A quick facts and figures reveals the surface area is 330,000 m2 or about 81.5 acres, 117,600 tombs, 290 chapels inside the galleries, and over 2 million burials. Gee you’d want to know where your family are buried it’d be impossible to find them otherwise.
The cemetery’s central point is the Pantheon which is flanked on either side by long galleries, which are then linked to a series of galleries containing monumental chapels on the outer row and rows of smaller crypts in the walls of the interior rows.
Below the Pantheon the 9 metre high marble statue called Faith is a focal point for locals who light candles for the departed.
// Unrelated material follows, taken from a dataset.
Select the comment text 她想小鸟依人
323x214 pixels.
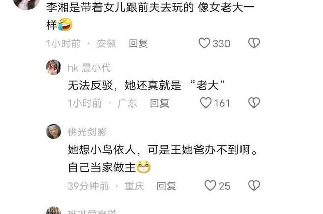pos(102,150)
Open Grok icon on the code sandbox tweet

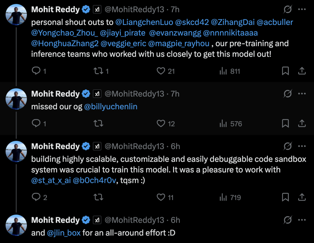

It’s interesting walking through the galleries with all the monumental chapels to famous families. Firstly the absolutely finely crafted statues and monuments are just fabulous. Also the no expense spared to create these family crypts it’s unbelievable. The cemetery was opened in 1851 and its interesting how in different sections its possible to trace the style of art created by the sculptors from traditional styles to Art Deco, Bourgeois Realism, and Art Nouveau of the 20th century.
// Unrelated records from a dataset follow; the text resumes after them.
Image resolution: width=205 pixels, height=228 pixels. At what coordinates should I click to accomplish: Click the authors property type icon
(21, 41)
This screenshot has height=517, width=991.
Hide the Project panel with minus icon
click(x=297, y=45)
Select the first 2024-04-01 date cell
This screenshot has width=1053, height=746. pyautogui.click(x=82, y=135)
Families would work their whole lives to save the money to create a monument to represent their lives. the statues carved in lifelike sizes and down to minute detail captivating the people involved, many unveiled before their death so they could ensure it adequately represented them.
So how big is this cemetery to walk around? Well it’s so big they have a bus service. How big are the family chapels? Well we thought a few were actually Churches but no they were just a family crypt.
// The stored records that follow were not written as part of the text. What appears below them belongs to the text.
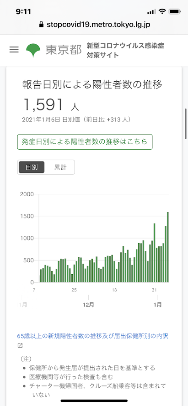Viewport: 188px width, 406px height.
Task: Select the tallest bar at chart's right end
Action: point(168,247)
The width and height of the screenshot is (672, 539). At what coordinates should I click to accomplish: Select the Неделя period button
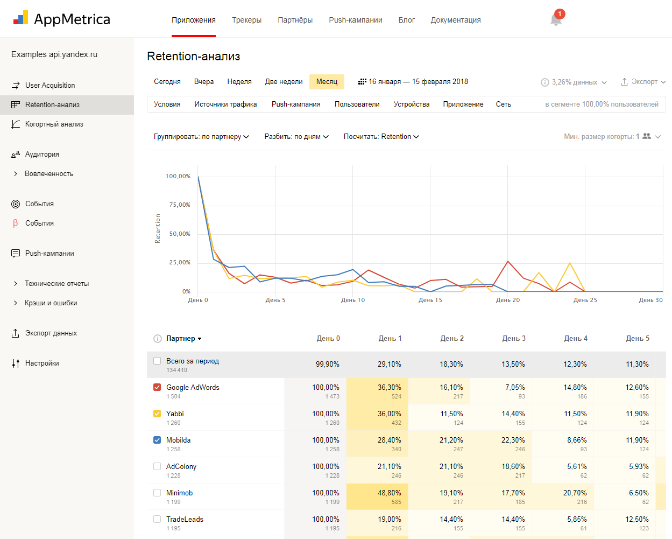tap(239, 82)
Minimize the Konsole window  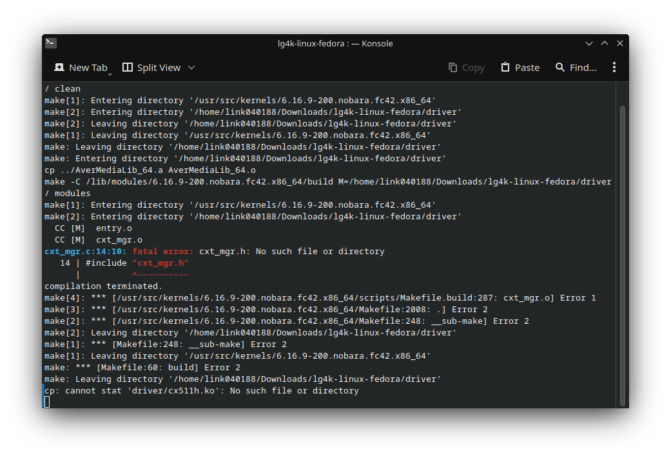[x=589, y=43]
One monumental artisan even had a sign displaying his family crypts amongst a row of similar looking crypts. It was like looking at spec homes.
In between the massive galleries are the simple graveyards where the poorer locals struggle to cover heir loved one with a fitting monument. Some are simple affairs boxed with thin slabs of white marble while others just mound the earth and sprinkle some crushed marble on top. The one thing in common is flowers throughout the more common areas flowers cover the graves. Outside the cemetery a few florists do a booming trade.
As part of commemoration of Remembrance Day we visited the Commonwealth War Graves section and found a few RAN, RAA and RAAF graves. We missed the sign to the cemetery on the first pass and after asking at the office took a round about route which had us struggling up the hill. Once we reached the top we found the access from the top was down a rough path and uneven steps which was pretty poor. The cemetery is broken up into three sections with burials from the UK, New Zealand, Canada, South Africa, Australia and Yugoslavia. Unlike some of the better known cemeteries we don’t think that this cemetery is visited very often and we were a bit disappointed with the condition of the place. On the way down we were glad we didn’t come up via the bottom as there were too many steps to count. As an ageing veteran I wonder if the CWG have thought about access for older people, with all the broken steps and poorly thought out access.
After spending 8 hours visiting this fascinating cemetery we were absolutely kaput, so it was time to head back to the hostel and put our feet up. Tomorrow we’ll have a better look at Genoa.